Entries taken from a collection:
========================

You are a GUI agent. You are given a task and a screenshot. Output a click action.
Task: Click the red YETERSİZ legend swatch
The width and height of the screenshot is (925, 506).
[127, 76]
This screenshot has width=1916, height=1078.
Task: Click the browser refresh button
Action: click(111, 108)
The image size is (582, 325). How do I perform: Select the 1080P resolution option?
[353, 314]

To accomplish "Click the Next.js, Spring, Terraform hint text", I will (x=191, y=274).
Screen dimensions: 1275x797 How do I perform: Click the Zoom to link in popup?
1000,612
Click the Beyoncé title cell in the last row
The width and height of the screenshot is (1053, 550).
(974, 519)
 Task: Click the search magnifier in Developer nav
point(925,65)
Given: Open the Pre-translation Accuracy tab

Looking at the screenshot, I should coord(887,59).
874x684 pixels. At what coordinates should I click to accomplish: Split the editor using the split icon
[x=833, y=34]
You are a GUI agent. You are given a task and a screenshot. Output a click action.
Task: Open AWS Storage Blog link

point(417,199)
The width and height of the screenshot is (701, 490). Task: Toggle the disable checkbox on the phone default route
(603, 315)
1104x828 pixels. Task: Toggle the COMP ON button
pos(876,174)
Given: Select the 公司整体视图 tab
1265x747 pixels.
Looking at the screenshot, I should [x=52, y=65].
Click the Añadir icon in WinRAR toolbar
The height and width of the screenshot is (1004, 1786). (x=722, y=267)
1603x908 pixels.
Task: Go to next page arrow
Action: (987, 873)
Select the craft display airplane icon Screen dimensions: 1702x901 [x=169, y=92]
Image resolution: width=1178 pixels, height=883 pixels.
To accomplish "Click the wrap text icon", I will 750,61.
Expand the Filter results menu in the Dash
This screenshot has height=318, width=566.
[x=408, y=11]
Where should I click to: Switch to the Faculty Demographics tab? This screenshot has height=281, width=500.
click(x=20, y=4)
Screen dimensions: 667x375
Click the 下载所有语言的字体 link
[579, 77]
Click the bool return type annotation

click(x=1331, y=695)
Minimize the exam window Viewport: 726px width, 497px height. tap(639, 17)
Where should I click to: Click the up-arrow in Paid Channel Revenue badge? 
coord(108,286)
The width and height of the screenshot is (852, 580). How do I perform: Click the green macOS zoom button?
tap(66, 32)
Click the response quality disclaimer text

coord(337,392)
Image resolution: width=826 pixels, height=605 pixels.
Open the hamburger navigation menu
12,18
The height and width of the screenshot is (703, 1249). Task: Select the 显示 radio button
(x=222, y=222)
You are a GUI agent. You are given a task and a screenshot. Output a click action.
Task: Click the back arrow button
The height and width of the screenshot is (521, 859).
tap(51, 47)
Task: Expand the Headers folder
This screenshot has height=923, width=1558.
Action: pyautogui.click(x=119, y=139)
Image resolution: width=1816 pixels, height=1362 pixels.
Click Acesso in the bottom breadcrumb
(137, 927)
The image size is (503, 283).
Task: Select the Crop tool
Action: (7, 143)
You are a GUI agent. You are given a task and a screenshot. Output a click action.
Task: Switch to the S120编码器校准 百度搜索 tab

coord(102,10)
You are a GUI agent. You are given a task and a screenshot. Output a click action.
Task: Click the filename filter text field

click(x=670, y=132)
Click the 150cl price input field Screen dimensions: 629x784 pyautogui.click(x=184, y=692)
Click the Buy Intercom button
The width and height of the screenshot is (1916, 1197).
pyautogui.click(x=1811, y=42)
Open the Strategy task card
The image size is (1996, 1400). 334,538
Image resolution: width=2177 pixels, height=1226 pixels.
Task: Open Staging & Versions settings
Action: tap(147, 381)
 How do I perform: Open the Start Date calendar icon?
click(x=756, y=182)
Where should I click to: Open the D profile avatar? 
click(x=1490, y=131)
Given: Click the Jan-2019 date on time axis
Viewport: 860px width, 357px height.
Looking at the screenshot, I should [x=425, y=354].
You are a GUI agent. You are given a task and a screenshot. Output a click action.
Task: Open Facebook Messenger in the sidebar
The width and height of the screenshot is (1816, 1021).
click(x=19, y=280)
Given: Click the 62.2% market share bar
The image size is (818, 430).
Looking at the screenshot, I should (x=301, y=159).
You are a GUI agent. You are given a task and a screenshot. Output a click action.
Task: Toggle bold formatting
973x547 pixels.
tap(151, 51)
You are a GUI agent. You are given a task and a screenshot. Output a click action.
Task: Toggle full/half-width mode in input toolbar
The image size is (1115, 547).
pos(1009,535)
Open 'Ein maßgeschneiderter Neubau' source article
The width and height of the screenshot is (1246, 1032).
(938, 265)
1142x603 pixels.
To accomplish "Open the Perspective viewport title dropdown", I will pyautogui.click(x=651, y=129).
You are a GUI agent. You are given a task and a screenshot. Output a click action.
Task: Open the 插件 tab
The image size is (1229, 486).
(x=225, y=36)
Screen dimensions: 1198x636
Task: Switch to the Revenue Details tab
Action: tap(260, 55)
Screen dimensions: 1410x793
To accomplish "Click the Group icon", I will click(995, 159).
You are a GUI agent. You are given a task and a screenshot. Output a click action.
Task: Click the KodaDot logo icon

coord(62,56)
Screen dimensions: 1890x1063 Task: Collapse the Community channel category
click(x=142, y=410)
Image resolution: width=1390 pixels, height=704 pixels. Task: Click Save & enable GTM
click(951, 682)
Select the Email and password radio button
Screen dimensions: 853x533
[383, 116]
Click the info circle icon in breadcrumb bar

========================

● What the exercise asks
Set down every entry exactly as given.

● Task response
You are a GUI agent. You are given a task and a screenshot. Output a click action.
Task: Click the red YETERSİZ legend swatch
The width and height of the screenshot is (925, 506).
[127, 76]
This screenshot has width=1916, height=1078.
Task: Click the browser refresh button
Action: click(111, 108)
The image size is (582, 325). How do I perform: Select the 1080P resolution option?
[353, 314]

To accomplish "Click the Next.js, Spring, Terraform hint text", I will (x=191, y=274).
Screen dimensions: 1275x797 How do I perform: Click the Zoom to link in popup?
1000,612
Click the Beyoncé title cell in the last row
The width and height of the screenshot is (1053, 550).
(974, 519)
 Task: Click the search magnifier in Developer nav
point(925,65)
Given: Open the Pre-translation Accuracy tab

Looking at the screenshot, I should coord(887,59).
874x684 pixels. At what coordinates should I click to accomplish: Split the editor using the split icon
[x=833, y=34]
You are a GUI agent. You are given a task and a screenshot. Output a click action.
Task: Open AWS Storage Blog link

point(417,199)
The width and height of the screenshot is (701, 490). Task: Toggle the disable checkbox on the phone default route
(603, 315)
1104x828 pixels. Task: Toggle the COMP ON button
pos(876,174)
Given: Select the 公司整体视图 tab
1265x747 pixels.
Looking at the screenshot, I should [x=52, y=65].
Click the Añadir icon in WinRAR toolbar
The height and width of the screenshot is (1004, 1786). (x=722, y=267)
1603x908 pixels.
Task: Go to next page arrow
Action: (987, 873)
Select the craft display airplane icon Screen dimensions: 1702x901 [x=169, y=92]
Image resolution: width=1178 pixels, height=883 pixels.
To accomplish "Click the wrap text icon", I will 750,61.
Expand the Filter results menu in the Dash
This screenshot has height=318, width=566.
[x=408, y=11]
Where should I click to: Switch to the Faculty Demographics tab? This screenshot has height=281, width=500.
click(x=20, y=4)
Screen dimensions: 667x375
Click the 下载所有语言的字体 link
[579, 77]
Click the bool return type annotation

click(x=1331, y=695)
Minimize the exam window Viewport: 726px width, 497px height. tap(639, 17)
Where should I click to: Click the up-arrow in Paid Channel Revenue badge? 
coord(108,286)
The width and height of the screenshot is (852, 580). How do I perform: Click the green macOS zoom button?
tap(66, 32)
Click the response quality disclaimer text

coord(337,392)
Image resolution: width=826 pixels, height=605 pixels.
Open the hamburger navigation menu
12,18
The height and width of the screenshot is (703, 1249). Task: Select the 显示 radio button
(x=222, y=222)
You are a GUI agent. You are given a task and a screenshot. Output a click action.
Task: Click the back arrow button
The height and width of the screenshot is (521, 859).
tap(51, 47)
Task: Expand the Headers folder
This screenshot has height=923, width=1558.
Action: pyautogui.click(x=119, y=139)
Image resolution: width=1816 pixels, height=1362 pixels.
Click Acesso in the bottom breadcrumb
(137, 927)
The image size is (503, 283).
Task: Select the Crop tool
Action: (7, 143)
You are a GUI agent. You are given a task and a screenshot. Output a click action.
Task: Switch to the S120编码器校准 百度搜索 tab

coord(102,10)
You are a GUI agent. You are given a task and a screenshot. Output a click action.
Task: Click the filename filter text field

click(x=670, y=132)
Click the 150cl price input field Screen dimensions: 629x784 pyautogui.click(x=184, y=692)
Click the Buy Intercom button
The width and height of the screenshot is (1916, 1197).
pyautogui.click(x=1811, y=42)
Open the Strategy task card
The image size is (1996, 1400). 334,538
Image resolution: width=2177 pixels, height=1226 pixels.
Task: Open Staging & Versions settings
Action: tap(147, 381)
 How do I perform: Open the Start Date calendar icon?
click(x=756, y=182)
Where should I click to: Open the D profile avatar? 
click(x=1490, y=131)
Given: Click the Jan-2019 date on time axis
Viewport: 860px width, 357px height.
Looking at the screenshot, I should [x=425, y=354].
You are a GUI agent. You are given a task and a screenshot. Output a click action.
Task: Open Facebook Messenger in the sidebar
The width and height of the screenshot is (1816, 1021).
click(x=19, y=280)
Given: Click the 62.2% market share bar
The image size is (818, 430).
Looking at the screenshot, I should (x=301, y=159).
You are a GUI agent. You are given a task and a screenshot. Output a click action.
Task: Toggle bold formatting
973x547 pixels.
tap(151, 51)
You are a GUI agent. You are given a task and a screenshot. Output a click action.
Task: Toggle full/half-width mode in input toolbar
The image size is (1115, 547).
pos(1009,535)
Open 'Ein maßgeschneiderter Neubau' source article
The width and height of the screenshot is (1246, 1032).
(938, 265)
1142x603 pixels.
To accomplish "Open the Perspective viewport title dropdown", I will pyautogui.click(x=651, y=129).
You are a GUI agent. You are given a task and a screenshot. Output a click action.
Task: Open the 插件 tab
The image size is (1229, 486).
(x=225, y=36)
Screen dimensions: 1198x636
Task: Switch to the Revenue Details tab
Action: tap(260, 55)
Screen dimensions: 1410x793
To accomplish "Click the Group icon", I will click(995, 159).
You are a GUI agent. You are given a task and a screenshot. Output a click action.
Task: Click the KodaDot logo icon

coord(62,56)
Screen dimensions: 1890x1063 Task: Collapse the Community channel category
click(x=142, y=410)
Image resolution: width=1390 pixels, height=704 pixels. Task: Click Save & enable GTM
click(951, 682)
Select the Email and password radio button
Screen dimensions: 853x533
[383, 116]
Click the info circle icon in breadcrumb bar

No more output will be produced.